I won’t say things turned out in my favor or hubby was wrong. And I definitely won’t say I won because I truly believe in the end, our whole family wins.
But I am glad I stayed true to my heart. I’m glad that through all the emotional discussions, snappy remarks and hurt feelings I never just gave up. Because that box has held more than just my hopes and dreams for the past almost two years, it’s housed my maternity clothes.
And even though that box hasn’t been opened in nearly two years, I can’t say I’m jumping for joy to unpack it. Because while I love what those clothes represent, I generally avoid my maternity clothes like the plague. I wait as long as possible before I start wearing them and I put them away as soon as I can after.
I’ve noticed over the years that all those baby bump pictures and weekly selfies that are pasted all over the internet aren’t always truthful, it’s easy to manipulate a bump to look more or less pregnant and I’ve realized over the years that there are three types of pregnant women:
The “Take me as I am”
For this mommy, it’s just another day. She’s pregnant, whatever. If people talk/ask about it, that’s cool. If not, no worries.
The “I don’t really want to talk about it”
This mommy doesn’t want attention from her bump, especially from strangers.
The “Lavish me with pregnancy attention!”
This mommy is proud to be pregnant and wants every one to know she is expecting, including the butcher, car wash attendant and bank teller.
I stand firmly in the “leave me alone” camp (and I’m definitely not judging mommies who fall on the other end of the spectrum).
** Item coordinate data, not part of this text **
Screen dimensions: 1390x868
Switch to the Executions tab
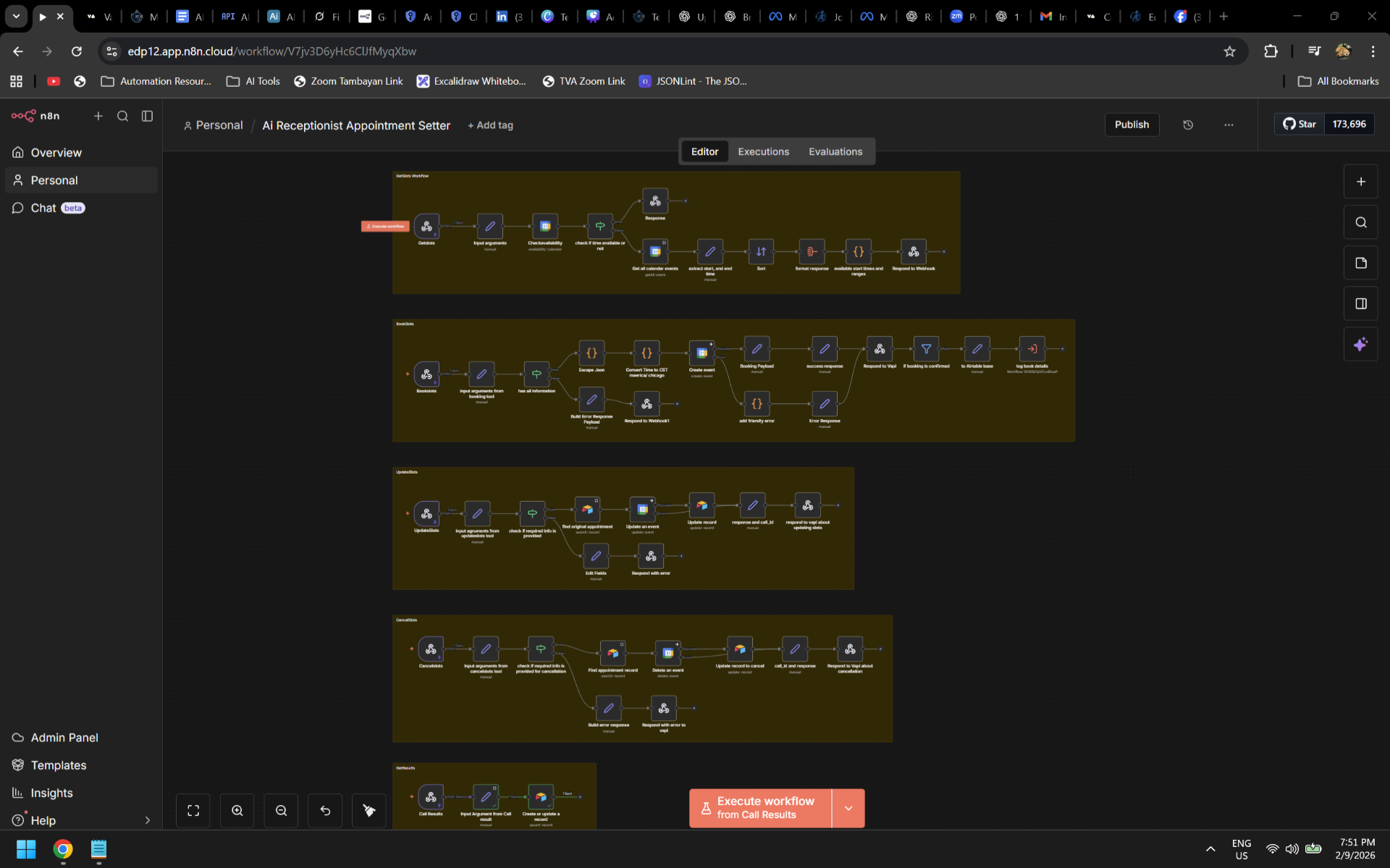click(x=763, y=151)
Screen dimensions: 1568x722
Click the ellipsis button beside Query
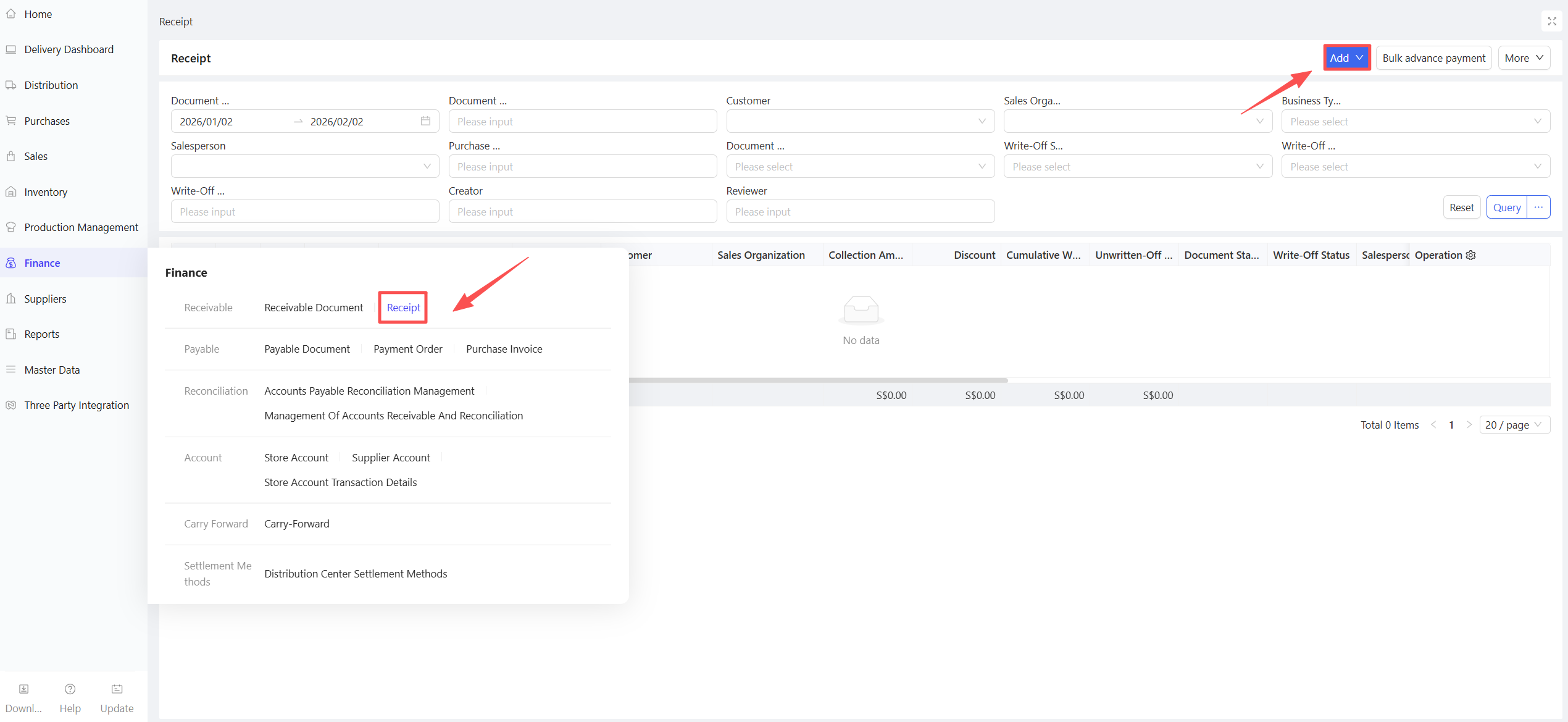pos(1538,208)
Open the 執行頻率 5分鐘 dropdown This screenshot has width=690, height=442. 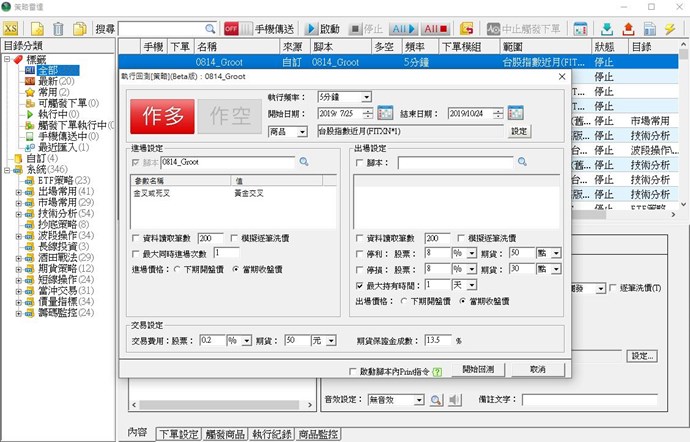[367, 96]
A little bit of ballet posture and my bump nearly disappears, though it’s getting harder every day!
I don’t mind discussing things with family and close friends, but I do everything I can to hide it when out in public. I just don’t want the attention, I don’t want to answer awkward questions, I just want to get my business done and move on with my life.
So with this desire to keep the bump to myself, comes the hatred of maternity clothes. I haven’t always been this way, I was really excited the first time and went out in early in my pregnancy and bought a bunch of stuff. Only to be disappointed that I couldn’t wear it until well into the 2nd half of my pregnancy.
Then with my 2nd pregnancy, I started so much smaller (almost 10 pounds less than the first) that my maternity bottoms never fit and I ended up buying a pair of (really expensive) maternity jeans at 34 weeks, just so I wouldn’t have to walk around naked for those last few weeks.
And by #3, I was tired of the questions and comments. “Wow, you’re going to busy!” and the constant wanting to know boy or girl (and long-winded conversations that ensued when I said we didn’t know).
So this one, I’m holding off as long as possible. The bump is there, people who know me have started to notice and while I will unpack that box and wash everything, I don’t plan to jump back into those clothes any time soon!
I’ve become a master at avoiding the maternity clothes as long as humanly possible and here are my tips:
“Fat” jeans (or pants, skirts, etc.) I have quite a collection of really nice pants and skirts that I bought in college when I was student teaching, when I was 15 lbs heavier than at my wedding and almost 25 pounds heavier than when I started this pregnancy. I’ve found they’re the perfect in-between solution for when I can no longer fit in my regular clothes but those maternity panels are still too loose (something that drives me crazy!)
Looooong tanks. As a nursing mommy, I layer nursing tanks under everything to make feeding easier and as a pregnant mommy, I wear loooong tanks all the time to keep the belly covered. It allows me to continue wearing regular shirts that aren’t quite long enough and keeps the belly hidden when bending and moving while taking care of my other kids.
Tunics and leggings. This is something I didn’t discover until Doodle, but a long tunic (or short sundress) and leggings are ooooh so comfy but still looks put together. This is my go-to ensemble for long car rides and sometimes even flying.
Ponytail holders. Can you get those jeans on but just not.quite.button them? Then a ponytail holder is your solution (and pregnancy best friend). Simply loop it around the button, through the button-hole and back around the button. Voila! Instant waist extender and no need to run to the maternity store.